CVS Health, UnitedHealth Group And Cigna sued the Federal Trade Commission on Tuesday, claiming the agency's lawsuit against drug supply chain middlemen over high insulin prices within the U.S. was unconstitutional.
The lawsuit, filed within the U.S. District Court for the Eastern District of Missouri, is the most recent step in a bitter legal battle between the three largest pharmacy profit managers (PBMs) within the U.S. and the FTC.
The FTC sued CVS's Caremark, Cigna's Express Scripts and UnitedHealth's Optum Rx within the agency's administrative law court in September, accusing these PBMs and other drug middlemen of using a “perverse” rebate system to spice up their profits while driving down insulin costs for the to drive Americans up.
The FTC's internal administrative process initiates proceedings before an administrative law judge, who hears the case. The FTC commissioners then vote on this opinion.
Tuesday's grievance argues that the FTC's motion violates the businesses' procedural rights under the Fifth Amendment. The corporations also contend that the FTC's claims involve private rights that have to be litigated in federal court relatively than the agency's internal administrative tribunal.
The corporations called that process “fundamentally unfair,” noting that commissioners and an administrative law judge were “unconstitutionally barred from removal by the president and thus from democratic accountability.”

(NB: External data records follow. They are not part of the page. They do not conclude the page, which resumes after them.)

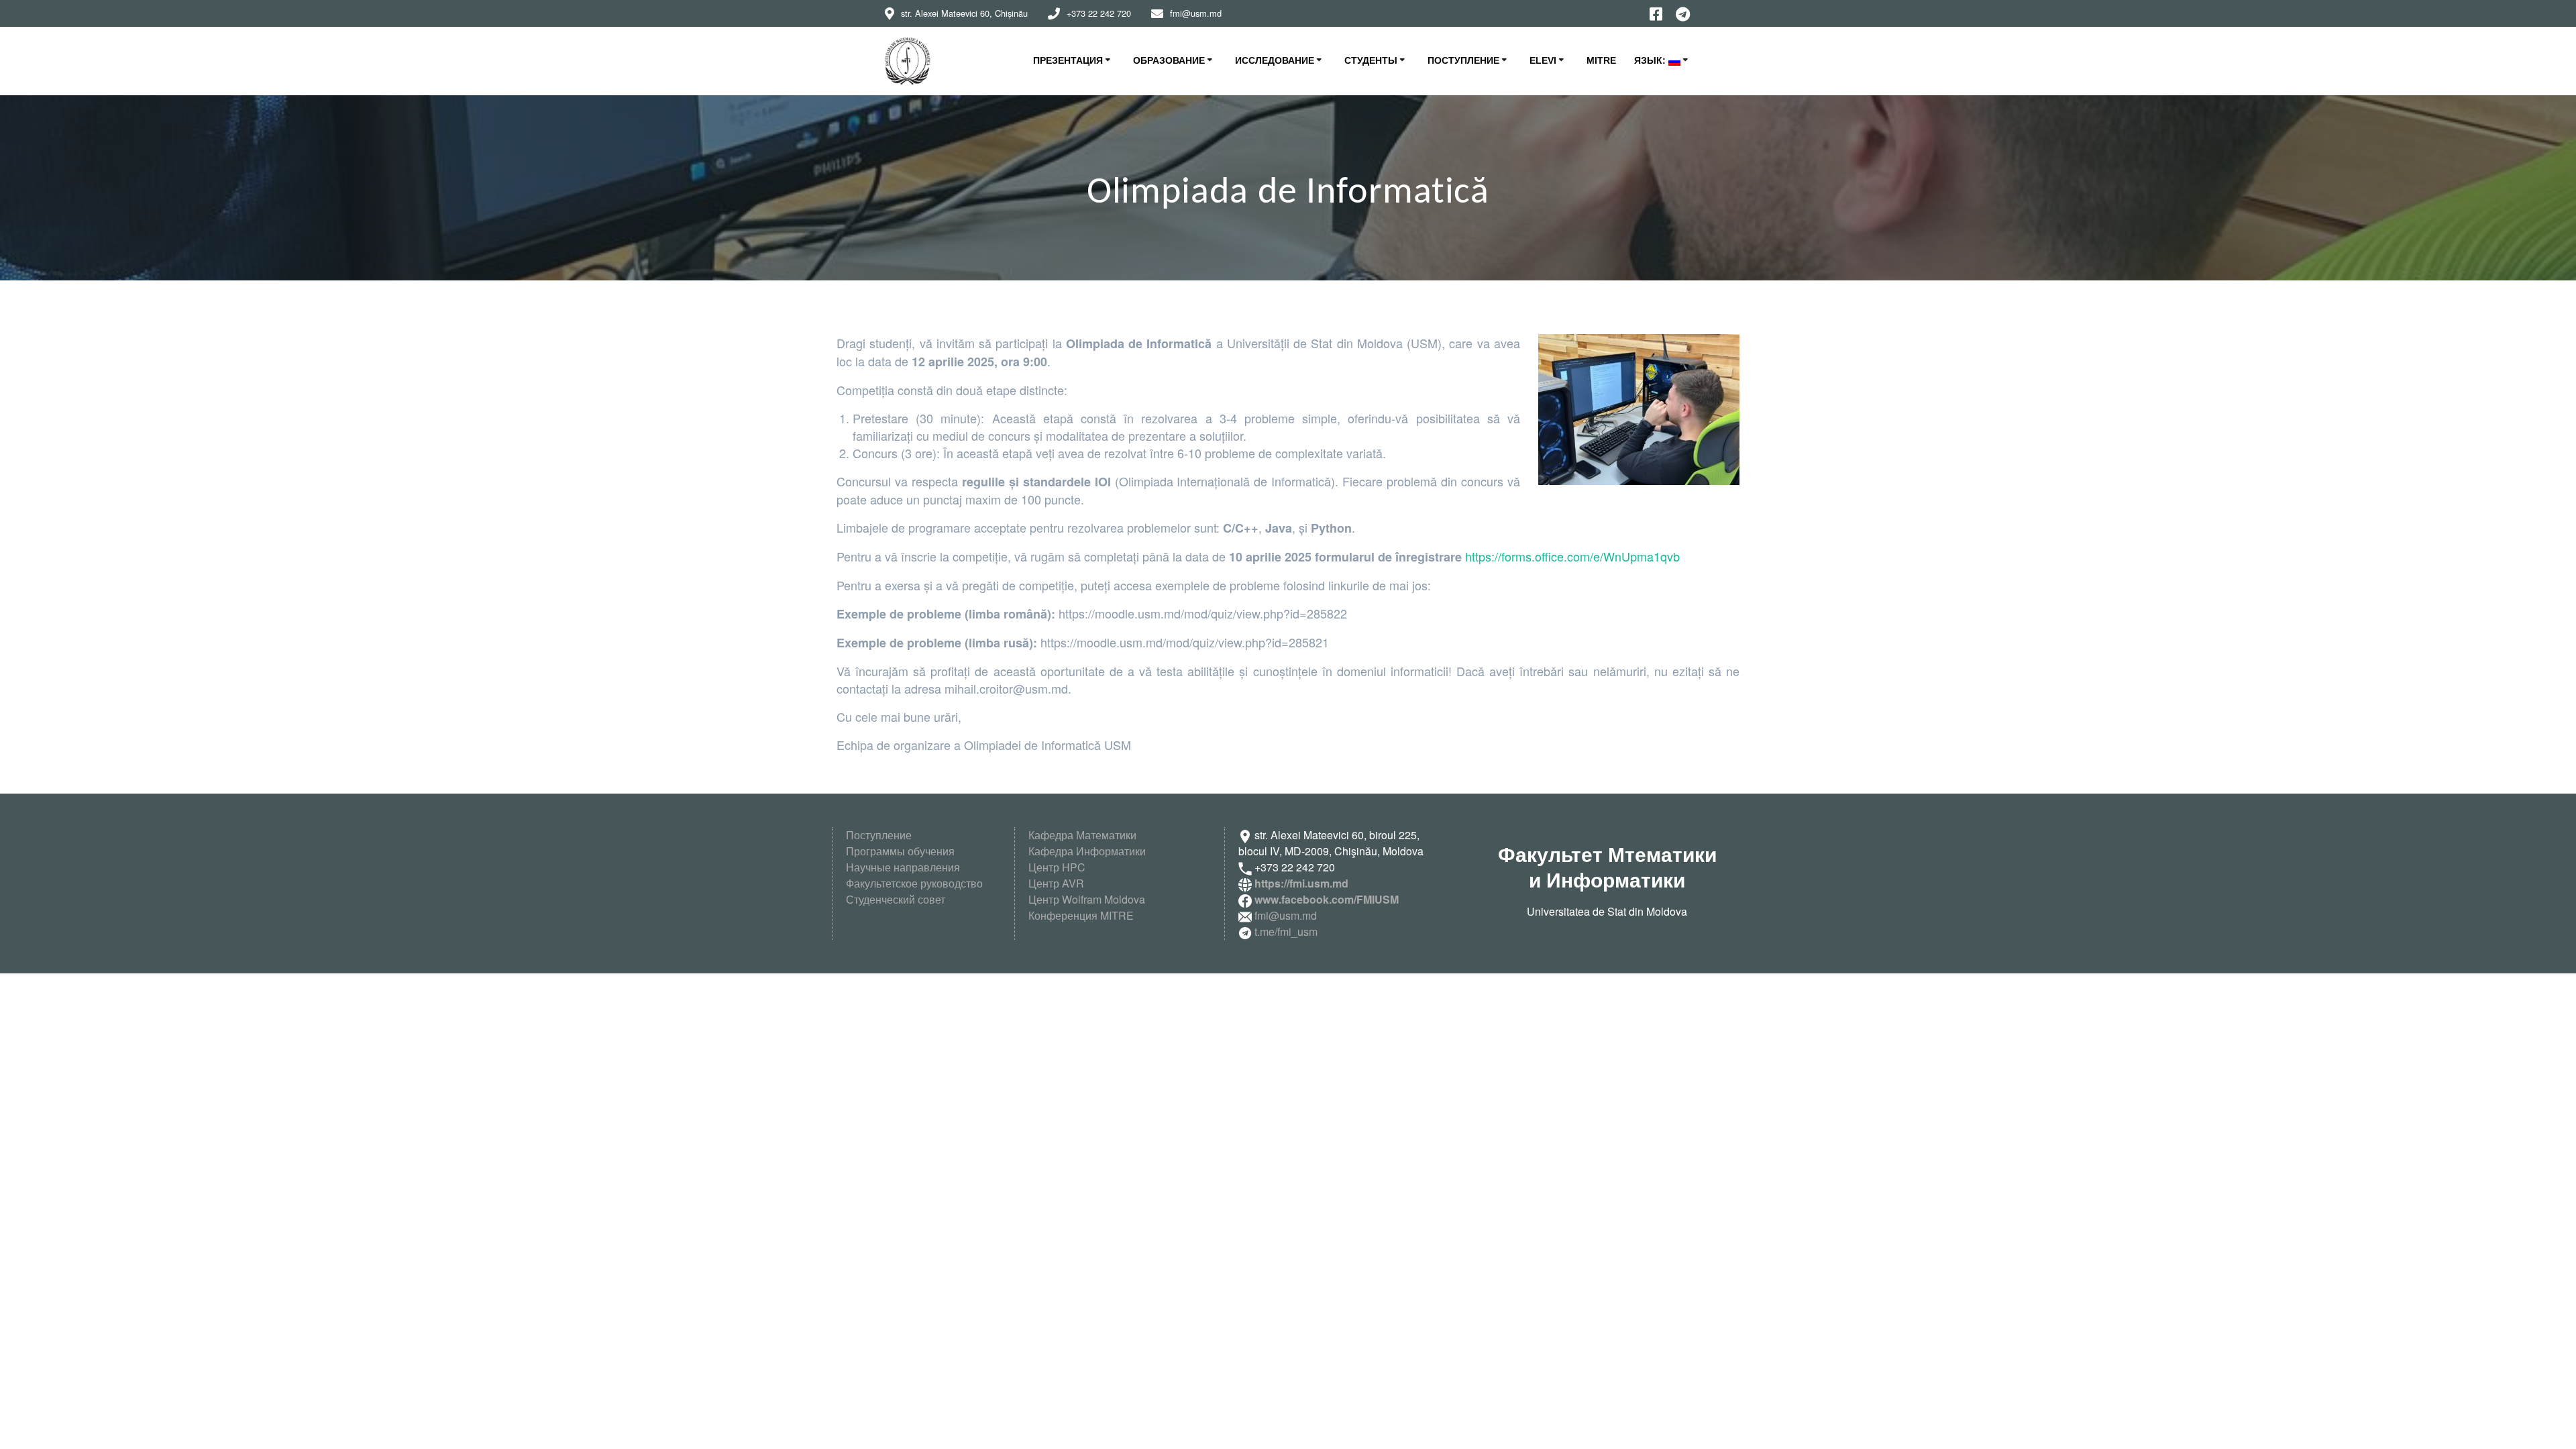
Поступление (1463, 60)
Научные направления (903, 867)
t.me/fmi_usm (1285, 931)
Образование (1169, 60)
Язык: (1651, 60)
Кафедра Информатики (1087, 851)
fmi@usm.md (1285, 915)
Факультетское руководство (914, 883)
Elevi (1542, 60)
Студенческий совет (895, 899)
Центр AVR (1056, 883)
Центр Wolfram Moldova (1086, 899)
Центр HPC (1056, 867)
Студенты (1370, 60)
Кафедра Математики (1082, 835)
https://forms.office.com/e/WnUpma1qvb (1572, 556)
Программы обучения (900, 851)
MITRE (1601, 60)
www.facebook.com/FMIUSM (1326, 899)
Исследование (1274, 60)
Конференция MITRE (1081, 915)
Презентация (1068, 60)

“This sweeping attempt to transform an entire industry through law enforcement would never stand up in a U.S. District Court,” the grievance states.
In a press release Tuesday, FTC spokesman Douglas Farrar said: “It has become fashionable for corporate giants to argue that a 110-year-old federal agency is unconstitutional in order to distract from business practices that we believe, in the case of PBMS, are harming sick patients.” “Forcing them to pay huge sums of cash for life-saving drugs won’t work.
PBMs are at the middle of the drug supply chain within the United States. They negotiate discounts with drug manufacturers on behalf of medical health insurance corporations, reimburse pharmacies for prescriptions, and create lists of medicines covered by insurance.
The grievance comes a month after CVS, UnitedHealth Group and Cigna asked FTC Chair Lina Khan and two other commissioners to recuse themselves from the agency's internal lawsuit. In separate filings, the businesses argued that every one three commissioners had an in depth track record of creating public statements that allegedly suggested serious bias against the PBMs.
According to the FTC, Caremark, Express Scripts and Optum Rx are all owned by or affiliated with health insurers and together manage about 80% of the nation's prescriptions.